There are limits and controls, they are simply not being exercised, which is different than the absence of controls, which is the UN Blue Helmet problem, and he with the most money generally wins. The richest countries can afford to spend more on defense (the US defense R&D budget is greater than the aggregation of many European countries total defense budgets!), but it doesn't mean a smart investment. African countries are known for spending their resources on weapons, which those who study small arms markets know very well (G8 countries are major supplies of weapons to these countries by the way).

If you're going to debate the use of private soldiers, get your facts straight and understand the theoretical trajectories of the actions to be taken or not taken.

3 thoughts on “If you’re going to oppose Private Military Companies, understand the issues first

  1. The last world government I’d personally want to be part of would be one ruled by Islam. But that is, it seems, where it is all heading unless America and Europe wakes up very, very quickly.The question then is what do we do…what do we designate as a true threat, what is not? And this is not is not only critical from a legal and tactical perspective, but from a psychological. What do we need to be afraid of? Why? And for how long? What is the proper response when there is a proper fear?
    To think there is never anything to be afraid of is naive at best. When I work with clients who are afraid of robbers or attack, the first thing we work with is reality: have you locked your doors? closed your windows? avoided dark alleys?
    Personally I believe in the tree that falls even if I do not hear it. My experience is not the center of the universe or reality. Just because I’m enjoying a cup of coffee at Starbucks and the skies are blue doesn’t mean there aren’t things to worry about. What I and so many Americans do (perhaps too much)is trust that the government is handling the threat, dealing with the tree, we can’t see.
    There’s a book out–just came out–that deals with this. I’ve been reading it on line (for free) and it’s all about viral free–what’s real, what’s perceived, what to do with real threats, what perceptions do to us. I’s called the NEXT OSAMA (J. Acosta).
    We should be all be paying more attention to these things, instead of sitting benumbed in front of our TVs watching hours and hours of horror, fear mongering media events, and sexual scandal.
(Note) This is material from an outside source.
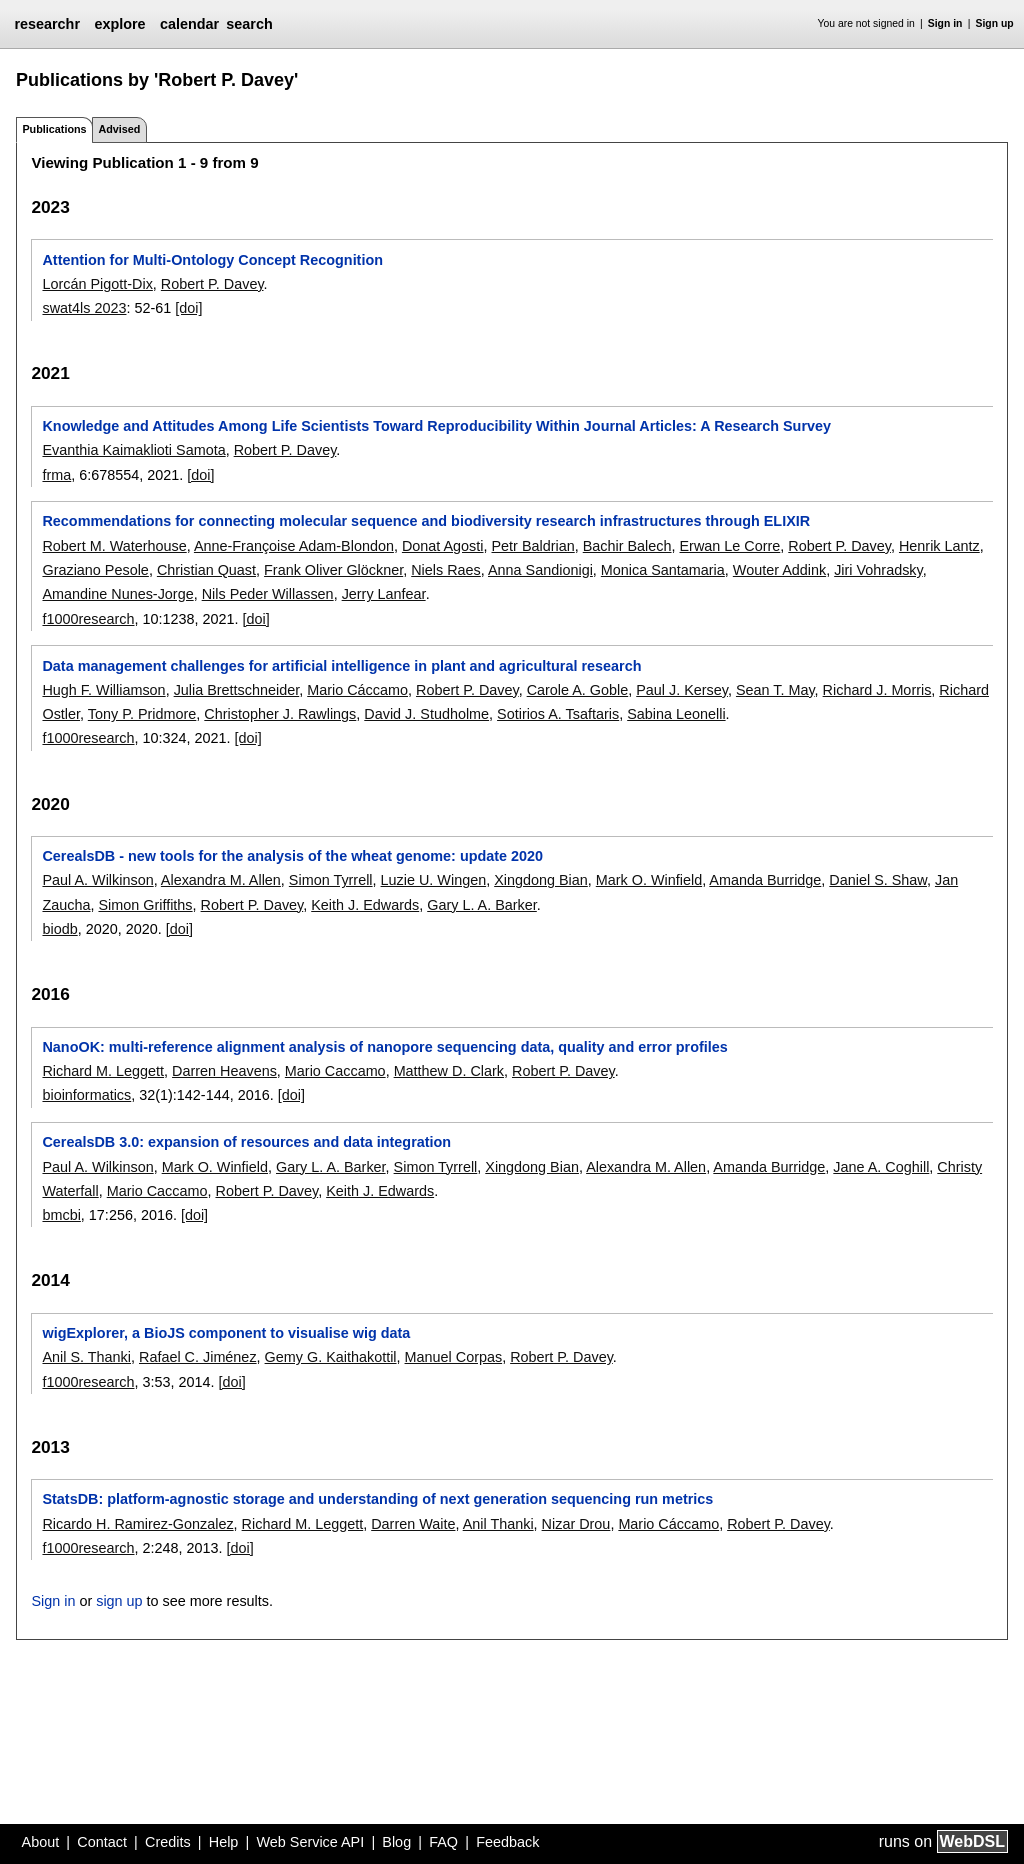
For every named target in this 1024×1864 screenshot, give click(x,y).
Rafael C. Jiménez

  2. Dave (& Dan), first thanks for taking the time comment here. Dave, I completely agree with your last point in your comment above. In this case, however, it isn’t a private individual hiring their own army. It would be, or could be, the UN, AU, or hybrid doing it.A question: what would you say if a country used a PMC to fulfill its UN PKF contribution?

  3. In my original post I was addressing a very specific proposal: that a mercenary army be hired to deal with the situation in Darfur. That was the rationale behind the comments on “benevolence”, for example. I wasn’t suggesting state benevolence; I was referring to the benevolence with with the original suggestion was proposed.I think that the use of contractors by governments presents some challenges but that wasn’t the case I was considering in the post.
    FWIW I don’t think much of UN peace-keeping operations, either.
    I thought and continue to think that private individuals hiring their own armies for whatever reason is a bad idea.